======== Supplied records

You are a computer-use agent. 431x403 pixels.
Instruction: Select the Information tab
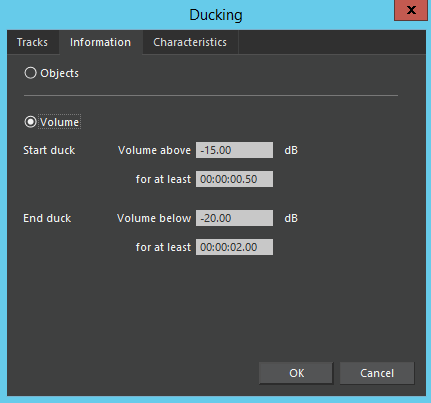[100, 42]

================
======== Supplied records

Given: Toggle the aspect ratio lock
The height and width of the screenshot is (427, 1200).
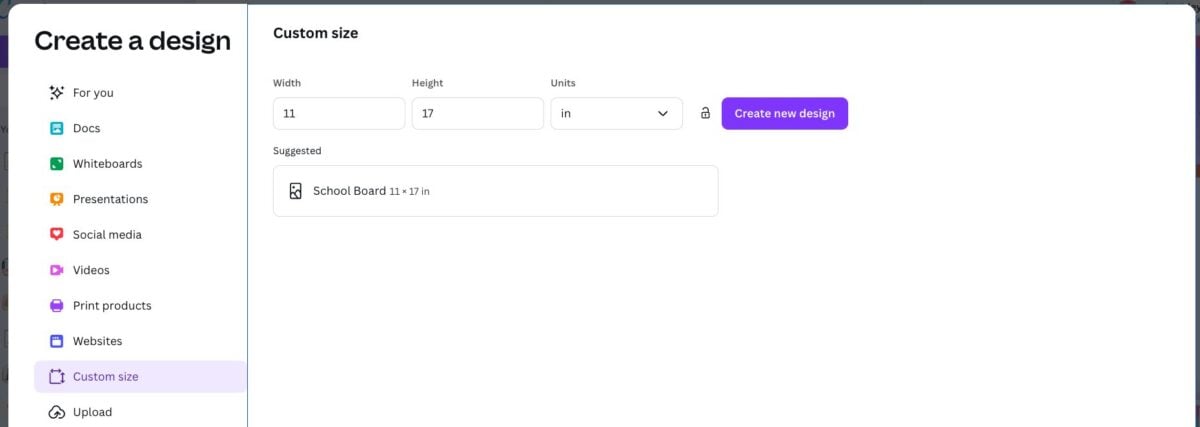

================
======== Supplied records

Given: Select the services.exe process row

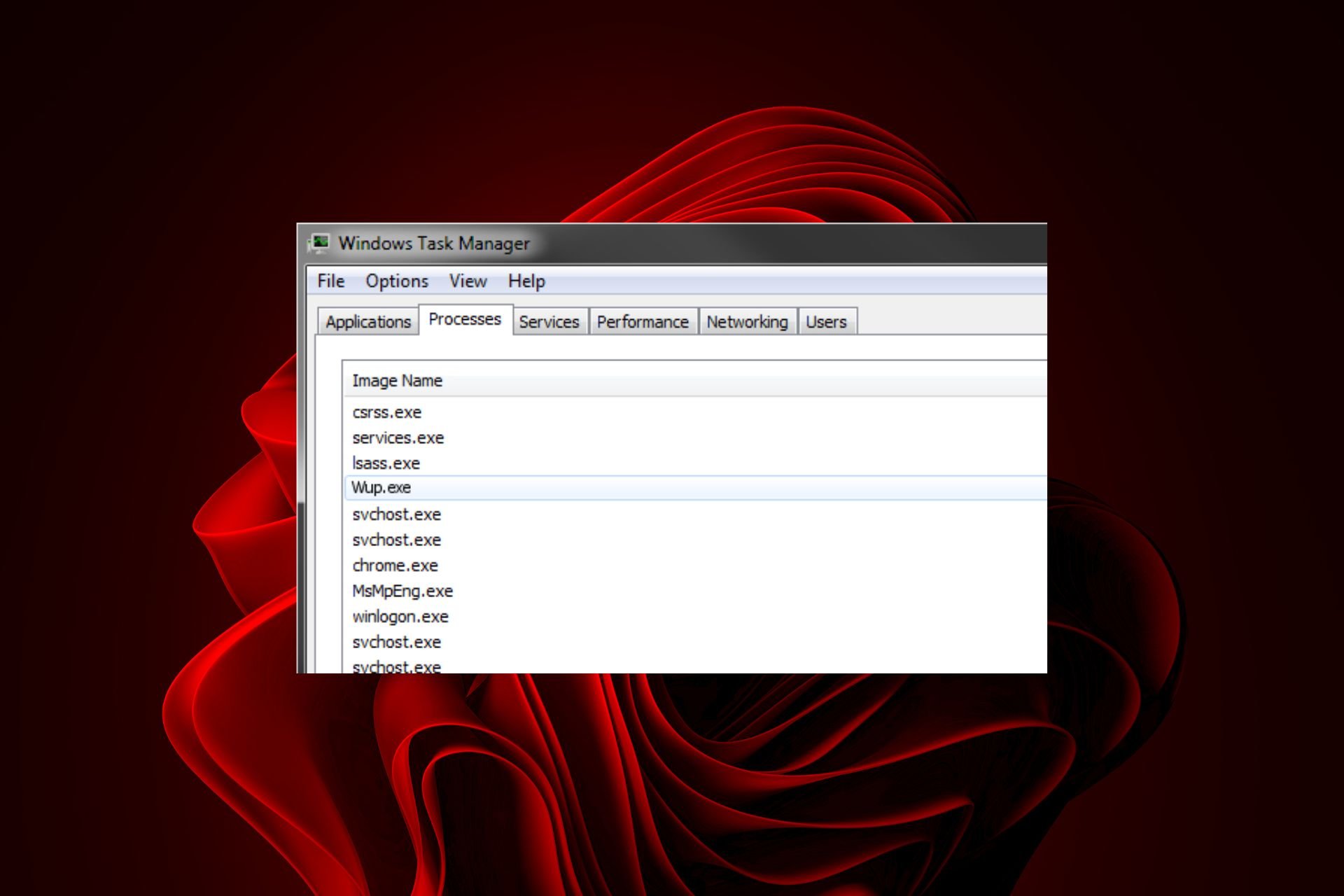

================

• _Exercise requirements_:
State, as a bare number, how many lines of the material include the string "Given".

• _Your response_:
2